_What to produce:_ Return each line, exactly as given, from the one containing "فلسطين (712, 132)" through the end of the entries below, and skip the rest.

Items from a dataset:
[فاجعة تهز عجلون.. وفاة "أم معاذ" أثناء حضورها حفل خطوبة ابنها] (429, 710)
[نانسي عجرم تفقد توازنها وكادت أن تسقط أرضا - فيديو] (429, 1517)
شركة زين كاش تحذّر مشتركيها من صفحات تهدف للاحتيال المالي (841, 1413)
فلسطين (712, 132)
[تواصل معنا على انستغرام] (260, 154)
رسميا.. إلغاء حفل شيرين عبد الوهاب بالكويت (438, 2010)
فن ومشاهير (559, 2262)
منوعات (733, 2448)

_Result of the task:_
فلسطين (712, 132)
[تواصل معنا على انستغرام] (260, 154)
رسميا.. إلغاء حفل شيرين عبد الوهاب بالكويت (438, 2010)
فن ومشاهير (559, 2262)
منوعات (733, 2448)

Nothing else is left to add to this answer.